» REQUIRED ACTION
Return exactly the span of lines in the following data that opens with the line containing "Open the DE language selector" and closes with the line containing "Given: View the 1年 chart range". Include nothing else.

» MATERIAL FOR THIS TASK
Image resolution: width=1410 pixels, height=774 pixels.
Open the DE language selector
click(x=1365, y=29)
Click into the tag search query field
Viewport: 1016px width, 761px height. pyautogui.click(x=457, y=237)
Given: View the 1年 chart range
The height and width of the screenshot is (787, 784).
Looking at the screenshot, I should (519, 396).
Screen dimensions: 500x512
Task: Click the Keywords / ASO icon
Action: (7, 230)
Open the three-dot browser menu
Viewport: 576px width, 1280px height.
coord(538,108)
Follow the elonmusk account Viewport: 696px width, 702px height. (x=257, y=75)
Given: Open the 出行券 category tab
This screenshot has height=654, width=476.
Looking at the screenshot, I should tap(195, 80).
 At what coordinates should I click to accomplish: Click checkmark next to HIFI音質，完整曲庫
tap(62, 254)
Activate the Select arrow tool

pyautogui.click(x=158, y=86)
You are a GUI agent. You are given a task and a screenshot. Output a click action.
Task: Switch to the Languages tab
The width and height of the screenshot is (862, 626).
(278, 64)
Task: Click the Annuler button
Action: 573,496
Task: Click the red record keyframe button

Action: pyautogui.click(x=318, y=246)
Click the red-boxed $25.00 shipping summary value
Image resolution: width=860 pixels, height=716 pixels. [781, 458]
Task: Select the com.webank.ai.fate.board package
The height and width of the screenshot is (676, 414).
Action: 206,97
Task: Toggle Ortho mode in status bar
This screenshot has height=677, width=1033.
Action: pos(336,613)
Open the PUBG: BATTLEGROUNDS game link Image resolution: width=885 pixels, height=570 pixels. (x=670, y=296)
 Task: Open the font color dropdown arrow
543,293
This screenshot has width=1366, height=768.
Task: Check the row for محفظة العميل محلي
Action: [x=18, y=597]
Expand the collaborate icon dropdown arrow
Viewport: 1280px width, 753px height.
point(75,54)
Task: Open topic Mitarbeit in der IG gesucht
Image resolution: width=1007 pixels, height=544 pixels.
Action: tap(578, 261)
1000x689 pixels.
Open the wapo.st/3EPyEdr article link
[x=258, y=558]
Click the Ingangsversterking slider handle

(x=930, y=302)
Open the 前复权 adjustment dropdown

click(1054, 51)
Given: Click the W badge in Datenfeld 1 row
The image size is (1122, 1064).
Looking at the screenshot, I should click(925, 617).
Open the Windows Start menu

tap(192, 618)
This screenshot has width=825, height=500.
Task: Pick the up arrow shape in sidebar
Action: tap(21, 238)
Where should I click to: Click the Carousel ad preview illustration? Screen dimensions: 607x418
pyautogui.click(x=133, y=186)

» OUTPUT OF THE EXERCISE
Open the DE language selector
click(x=1365, y=29)
Click into the tag search query field
Viewport: 1016px width, 761px height. pyautogui.click(x=457, y=237)
Given: View the 1年 chart range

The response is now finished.